Moving back to a medieval economy?

Map of medieval Rome depicting the Colosseum.

Map of medieval Rome depicting the Colosseum. (Photo credit: Wikipedia)

My very first blog post, four and a half years ago, talked about how social media had parallels with how people worked in medieval times. Essentially as a worker you attracted business through personal recommendation – do a good job and you’d get more work. Do a bad job for the Lord of the Manor, and you could well be clapped in irons. The industrial age changed all that, with companies mass producing goods or services and the personal link disappearing from many professions. No-one knew if you’d done a good job in your cubicle –the chance to express your individuality was simply not there in a lot of sectors.

In the same way that social media is changing how we interact with companies and how they market to us, the internet is also changing how we work. As a recent piece in The Economist pointed out, we’re increasingly becoming a freelance-based economy, with skilled workers now available on tap to complete specific tasks, with no need to employ them full time. Figures from the Freelancers Union claim that 1 in 3 members of the American workforce do some freelance work.

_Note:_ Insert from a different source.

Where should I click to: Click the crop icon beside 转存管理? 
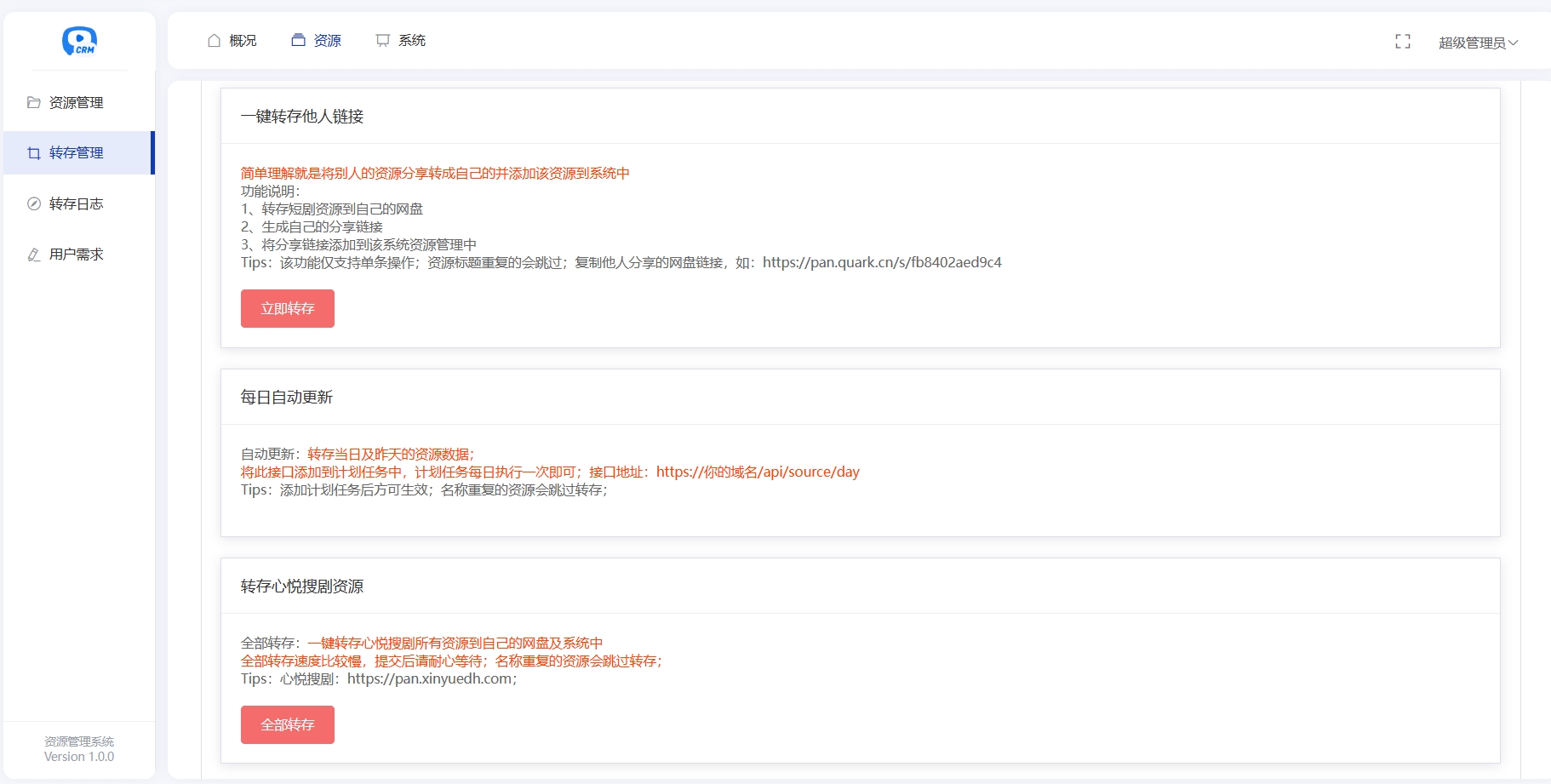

The internet and smartphone apps mean a business can now find someone to do everything from research a new product to provide legal advice or consulting. Many routine tasks, even in knowledge-based businesses, can either be outsourced or digitised, so why go to the trouble and expense of employing someone to do it? And for those businesses that worry about quality, the platforms that deliver these people will have vetted them and you can read reviews from previous customers.

This is going back to the medieval model – with skilled artisans and craftspeople available to work directly for their end customers, rather than toiling in a factory or office for a regular salary. On the plus side, it delivers freedom and flexibility to those with the right skills. On the other hand, the vast majority of the medieval working population were itinerant labourers, turning up where there might be a job and hoping they’d get picked. Essentially, not much different to a modern zero hours contract, which is the flipside of the freelance economy.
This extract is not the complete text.